What the exercise asks:
Output all the data below verbatim.

··· Records for the exercise

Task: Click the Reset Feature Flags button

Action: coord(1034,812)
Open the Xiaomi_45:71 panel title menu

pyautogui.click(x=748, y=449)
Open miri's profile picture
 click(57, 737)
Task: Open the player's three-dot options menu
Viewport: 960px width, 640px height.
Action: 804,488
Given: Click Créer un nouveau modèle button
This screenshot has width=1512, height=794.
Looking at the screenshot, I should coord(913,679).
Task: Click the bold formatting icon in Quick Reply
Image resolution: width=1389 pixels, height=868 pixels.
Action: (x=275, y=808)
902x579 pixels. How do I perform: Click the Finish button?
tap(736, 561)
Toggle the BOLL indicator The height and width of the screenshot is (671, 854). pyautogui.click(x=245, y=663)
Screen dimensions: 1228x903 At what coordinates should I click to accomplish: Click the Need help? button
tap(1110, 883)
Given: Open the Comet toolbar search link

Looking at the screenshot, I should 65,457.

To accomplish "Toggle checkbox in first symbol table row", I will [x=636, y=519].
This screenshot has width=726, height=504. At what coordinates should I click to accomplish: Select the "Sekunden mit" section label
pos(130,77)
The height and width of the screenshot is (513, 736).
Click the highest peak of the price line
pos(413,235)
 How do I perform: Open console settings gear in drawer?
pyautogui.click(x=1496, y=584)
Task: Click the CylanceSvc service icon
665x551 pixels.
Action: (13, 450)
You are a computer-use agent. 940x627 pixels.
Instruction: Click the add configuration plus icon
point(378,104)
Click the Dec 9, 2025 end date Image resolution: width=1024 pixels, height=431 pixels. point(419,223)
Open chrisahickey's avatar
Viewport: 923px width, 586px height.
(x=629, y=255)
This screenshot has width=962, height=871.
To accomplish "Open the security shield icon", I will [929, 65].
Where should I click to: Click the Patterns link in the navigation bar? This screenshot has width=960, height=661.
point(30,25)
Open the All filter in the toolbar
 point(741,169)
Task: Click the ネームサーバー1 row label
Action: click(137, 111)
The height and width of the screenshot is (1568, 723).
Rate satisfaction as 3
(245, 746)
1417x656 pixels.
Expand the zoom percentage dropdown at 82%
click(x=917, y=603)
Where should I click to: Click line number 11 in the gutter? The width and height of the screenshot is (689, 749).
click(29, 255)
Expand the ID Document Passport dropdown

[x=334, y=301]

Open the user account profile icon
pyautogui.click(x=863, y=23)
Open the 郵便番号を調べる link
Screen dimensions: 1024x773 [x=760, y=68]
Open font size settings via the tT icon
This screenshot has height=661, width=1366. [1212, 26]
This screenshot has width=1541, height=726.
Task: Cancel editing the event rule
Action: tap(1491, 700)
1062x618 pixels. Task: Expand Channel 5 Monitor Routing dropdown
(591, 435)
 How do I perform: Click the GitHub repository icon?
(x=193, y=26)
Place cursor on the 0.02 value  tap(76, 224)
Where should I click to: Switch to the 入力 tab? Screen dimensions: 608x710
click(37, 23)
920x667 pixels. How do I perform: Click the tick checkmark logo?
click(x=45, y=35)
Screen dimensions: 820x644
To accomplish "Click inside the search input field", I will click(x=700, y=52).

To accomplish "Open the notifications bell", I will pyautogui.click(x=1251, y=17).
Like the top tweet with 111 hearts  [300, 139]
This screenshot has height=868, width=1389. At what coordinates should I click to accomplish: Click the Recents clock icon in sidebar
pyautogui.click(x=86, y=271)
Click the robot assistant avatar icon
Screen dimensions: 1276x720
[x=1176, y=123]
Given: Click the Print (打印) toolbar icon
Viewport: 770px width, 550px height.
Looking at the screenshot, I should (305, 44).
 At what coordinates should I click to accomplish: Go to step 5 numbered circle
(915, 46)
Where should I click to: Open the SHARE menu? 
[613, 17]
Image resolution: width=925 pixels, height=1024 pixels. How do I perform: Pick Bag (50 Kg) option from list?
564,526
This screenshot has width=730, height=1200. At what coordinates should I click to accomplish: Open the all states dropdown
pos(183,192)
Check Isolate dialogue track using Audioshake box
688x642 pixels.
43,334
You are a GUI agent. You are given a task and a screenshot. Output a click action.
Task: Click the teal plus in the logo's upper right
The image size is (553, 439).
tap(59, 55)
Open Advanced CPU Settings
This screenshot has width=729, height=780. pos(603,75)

······

Result:
Task: Click the Reset Feature Flags button

Action: coord(1034,812)
Open the Xiaomi_45:71 panel title menu

pyautogui.click(x=748, y=449)
Open miri's profile picture
 click(57, 737)
Task: Open the player's three-dot options menu
Viewport: 960px width, 640px height.
Action: 804,488
Given: Click Créer un nouveau modèle button
This screenshot has width=1512, height=794.
Looking at the screenshot, I should coord(913,679).
Task: Click the bold formatting icon in Quick Reply
Image resolution: width=1389 pixels, height=868 pixels.
Action: (x=275, y=808)
902x579 pixels. How do I perform: Click the Finish button?
tap(736, 561)
Toggle the BOLL indicator The height and width of the screenshot is (671, 854). pyautogui.click(x=245, y=663)
Screen dimensions: 1228x903 At what coordinates should I click to accomplish: Click the Need help? button
tap(1110, 883)
Given: Open the Comet toolbar search link

Looking at the screenshot, I should 65,457.

To accomplish "Toggle checkbox in first symbol table row", I will [x=636, y=519].
This screenshot has width=726, height=504. At what coordinates should I click to accomplish: Select the "Sekunden mit" section label
pos(130,77)
The height and width of the screenshot is (513, 736).
Click the highest peak of the price line
pos(413,235)
 How do I perform: Open console settings gear in drawer?
pyautogui.click(x=1496, y=584)
Task: Click the CylanceSvc service icon
665x551 pixels.
Action: (13, 450)
You are a computer-use agent. 940x627 pixels.
Instruction: Click the add configuration plus icon
point(378,104)
Click the Dec 9, 2025 end date Image resolution: width=1024 pixels, height=431 pixels. point(419,223)
Open chrisahickey's avatar
Viewport: 923px width, 586px height.
(x=629, y=255)
This screenshot has width=962, height=871.
To accomplish "Open the security shield icon", I will [929, 65].
Where should I click to: Click the Patterns link in the navigation bar? This screenshot has width=960, height=661.
point(30,25)
Open the All filter in the toolbar
 point(741,169)
Task: Click the ネームサーバー1 row label
Action: click(137, 111)
The height and width of the screenshot is (1568, 723).
Rate satisfaction as 3
(245, 746)
1417x656 pixels.
Expand the zoom percentage dropdown at 82%
click(x=917, y=603)
Where should I click to: Click line number 11 in the gutter? The width and height of the screenshot is (689, 749).
click(29, 255)
Expand the ID Document Passport dropdown

[x=334, y=301]

Open the user account profile icon
pyautogui.click(x=863, y=23)
Open the 郵便番号を調べる link
Screen dimensions: 1024x773 [x=760, y=68]
Open font size settings via the tT icon
This screenshot has height=661, width=1366. [1212, 26]
This screenshot has width=1541, height=726.
Task: Cancel editing the event rule
Action: tap(1491, 700)
1062x618 pixels. Task: Expand Channel 5 Monitor Routing dropdown
(591, 435)
 How do I perform: Click the GitHub repository icon?
(x=193, y=26)
Place cursor on the 0.02 value  tap(76, 224)
Where should I click to: Switch to the 入力 tab? Screen dimensions: 608x710
click(37, 23)
920x667 pixels. How do I perform: Click the tick checkmark logo?
click(x=45, y=35)
Screen dimensions: 820x644
To accomplish "Click inside the search input field", I will click(x=700, y=52).

To accomplish "Open the notifications bell", I will pyautogui.click(x=1251, y=17).
Like the top tweet with 111 hearts  [300, 139]
This screenshot has height=868, width=1389. At what coordinates should I click to accomplish: Click the Recents clock icon in sidebar
pyautogui.click(x=86, y=271)
Click the robot assistant avatar icon
Screen dimensions: 1276x720
[x=1176, y=123]
Given: Click the Print (打印) toolbar icon
Viewport: 770px width, 550px height.
Looking at the screenshot, I should (305, 44).
 At what coordinates should I click to accomplish: Go to step 5 numbered circle
(915, 46)
Where should I click to: Open the SHARE menu? 
[613, 17]
Image resolution: width=925 pixels, height=1024 pixels. How do I perform: Pick Bag (50 Kg) option from list?
564,526
This screenshot has width=730, height=1200. At what coordinates should I click to accomplish: Open the all states dropdown
pos(183,192)
Check Isolate dialogue track using Audioshake box
688x642 pixels.
43,334
You are a GUI agent. You are given a task and a screenshot. Output a click action.
Task: Click the teal plus in the logo's upper right
The image size is (553, 439).
tap(59, 55)
Open Advanced CPU Settings
This screenshot has width=729, height=780. pos(603,75)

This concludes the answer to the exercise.